Transcribe, verbatim, every line from the start of the entries through the line that contains "Open the 1/2 playback resolution dropdown"; include both boundary lines and omit all others.

________________________________________

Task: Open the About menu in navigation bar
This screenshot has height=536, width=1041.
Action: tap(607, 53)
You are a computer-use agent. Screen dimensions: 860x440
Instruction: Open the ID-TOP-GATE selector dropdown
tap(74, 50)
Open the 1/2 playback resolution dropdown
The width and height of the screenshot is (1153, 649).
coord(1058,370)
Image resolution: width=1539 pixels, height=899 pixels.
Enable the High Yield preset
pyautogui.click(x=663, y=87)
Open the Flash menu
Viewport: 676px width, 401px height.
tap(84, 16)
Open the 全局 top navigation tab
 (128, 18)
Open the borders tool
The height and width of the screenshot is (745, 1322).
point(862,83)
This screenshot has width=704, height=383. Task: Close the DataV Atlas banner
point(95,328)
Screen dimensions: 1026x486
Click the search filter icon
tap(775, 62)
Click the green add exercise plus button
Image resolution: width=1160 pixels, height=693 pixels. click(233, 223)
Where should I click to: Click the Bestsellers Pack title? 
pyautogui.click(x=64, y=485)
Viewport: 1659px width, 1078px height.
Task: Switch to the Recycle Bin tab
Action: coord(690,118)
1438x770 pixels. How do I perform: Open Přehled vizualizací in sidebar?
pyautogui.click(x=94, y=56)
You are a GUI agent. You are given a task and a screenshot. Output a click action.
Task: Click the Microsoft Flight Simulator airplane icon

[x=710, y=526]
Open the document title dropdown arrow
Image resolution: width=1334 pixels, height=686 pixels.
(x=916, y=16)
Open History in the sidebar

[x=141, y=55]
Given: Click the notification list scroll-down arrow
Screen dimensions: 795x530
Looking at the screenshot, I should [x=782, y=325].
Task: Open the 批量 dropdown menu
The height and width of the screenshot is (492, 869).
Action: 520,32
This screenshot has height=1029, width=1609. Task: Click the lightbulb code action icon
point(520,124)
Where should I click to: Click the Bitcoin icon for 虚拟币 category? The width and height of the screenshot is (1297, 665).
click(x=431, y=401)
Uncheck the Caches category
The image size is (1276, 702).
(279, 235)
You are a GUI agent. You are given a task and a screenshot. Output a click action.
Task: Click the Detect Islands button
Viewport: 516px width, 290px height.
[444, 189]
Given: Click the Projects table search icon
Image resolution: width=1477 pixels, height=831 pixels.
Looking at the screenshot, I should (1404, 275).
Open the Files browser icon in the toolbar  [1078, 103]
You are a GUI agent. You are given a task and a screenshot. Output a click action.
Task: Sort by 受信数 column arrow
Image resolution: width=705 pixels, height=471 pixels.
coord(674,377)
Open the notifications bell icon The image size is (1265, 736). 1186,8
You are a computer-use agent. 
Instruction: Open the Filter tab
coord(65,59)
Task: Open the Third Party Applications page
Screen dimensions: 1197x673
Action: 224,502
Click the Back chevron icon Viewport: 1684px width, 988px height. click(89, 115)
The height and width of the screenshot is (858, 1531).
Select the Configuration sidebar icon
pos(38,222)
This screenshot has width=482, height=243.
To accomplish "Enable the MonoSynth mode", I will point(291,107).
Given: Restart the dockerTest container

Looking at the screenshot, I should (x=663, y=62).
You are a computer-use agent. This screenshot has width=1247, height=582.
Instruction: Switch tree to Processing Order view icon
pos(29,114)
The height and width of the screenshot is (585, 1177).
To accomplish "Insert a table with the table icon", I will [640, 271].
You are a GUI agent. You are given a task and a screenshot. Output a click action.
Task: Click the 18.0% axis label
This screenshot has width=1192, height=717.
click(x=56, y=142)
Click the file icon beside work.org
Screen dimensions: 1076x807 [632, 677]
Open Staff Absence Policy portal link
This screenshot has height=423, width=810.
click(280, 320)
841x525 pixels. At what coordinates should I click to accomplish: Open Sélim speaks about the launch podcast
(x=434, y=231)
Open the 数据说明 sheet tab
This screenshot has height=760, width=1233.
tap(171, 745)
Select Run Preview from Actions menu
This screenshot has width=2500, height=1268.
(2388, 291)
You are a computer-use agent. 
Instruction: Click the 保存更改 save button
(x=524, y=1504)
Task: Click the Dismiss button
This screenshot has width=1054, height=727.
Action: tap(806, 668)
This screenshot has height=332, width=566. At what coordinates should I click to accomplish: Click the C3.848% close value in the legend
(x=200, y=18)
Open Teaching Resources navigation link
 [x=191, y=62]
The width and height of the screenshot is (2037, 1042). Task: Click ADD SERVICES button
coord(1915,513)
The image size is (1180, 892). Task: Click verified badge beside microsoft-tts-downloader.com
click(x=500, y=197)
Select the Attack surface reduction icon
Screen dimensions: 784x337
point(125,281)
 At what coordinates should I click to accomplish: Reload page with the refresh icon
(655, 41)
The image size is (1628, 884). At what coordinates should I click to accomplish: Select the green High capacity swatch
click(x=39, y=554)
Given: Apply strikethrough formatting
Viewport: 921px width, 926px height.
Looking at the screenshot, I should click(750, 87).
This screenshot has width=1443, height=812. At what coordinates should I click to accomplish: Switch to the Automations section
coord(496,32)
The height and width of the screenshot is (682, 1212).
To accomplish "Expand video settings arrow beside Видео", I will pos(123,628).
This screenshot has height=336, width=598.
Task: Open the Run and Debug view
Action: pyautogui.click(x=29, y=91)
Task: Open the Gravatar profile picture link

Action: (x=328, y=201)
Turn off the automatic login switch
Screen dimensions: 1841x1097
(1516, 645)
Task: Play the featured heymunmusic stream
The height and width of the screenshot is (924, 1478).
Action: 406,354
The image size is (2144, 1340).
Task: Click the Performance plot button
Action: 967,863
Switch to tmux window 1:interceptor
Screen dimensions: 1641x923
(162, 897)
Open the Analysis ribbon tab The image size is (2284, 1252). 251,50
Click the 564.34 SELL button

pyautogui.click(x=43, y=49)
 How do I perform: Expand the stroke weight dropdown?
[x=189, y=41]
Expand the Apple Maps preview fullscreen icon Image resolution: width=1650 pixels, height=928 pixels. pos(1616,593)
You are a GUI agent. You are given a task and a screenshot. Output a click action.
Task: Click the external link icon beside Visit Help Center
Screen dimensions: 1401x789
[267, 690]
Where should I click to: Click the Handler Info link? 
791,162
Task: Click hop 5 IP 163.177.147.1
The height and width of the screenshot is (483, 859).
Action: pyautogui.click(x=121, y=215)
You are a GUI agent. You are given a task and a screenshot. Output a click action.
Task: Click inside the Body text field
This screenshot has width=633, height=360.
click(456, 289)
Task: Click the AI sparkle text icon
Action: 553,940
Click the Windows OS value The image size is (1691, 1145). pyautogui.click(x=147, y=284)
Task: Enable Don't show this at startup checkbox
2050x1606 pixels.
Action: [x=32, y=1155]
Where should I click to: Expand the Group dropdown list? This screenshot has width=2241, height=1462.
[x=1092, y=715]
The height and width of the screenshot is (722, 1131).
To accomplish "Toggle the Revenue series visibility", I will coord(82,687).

________________________________________

### [SOLUTION FOR THIS TASK]
Task: Open the About menu in navigation bar
This screenshot has height=536, width=1041.
Action: tap(607, 53)
You are a computer-use agent. Screen dimensions: 860x440
Instruction: Open the ID-TOP-GATE selector dropdown
tap(74, 50)
Open the 1/2 playback resolution dropdown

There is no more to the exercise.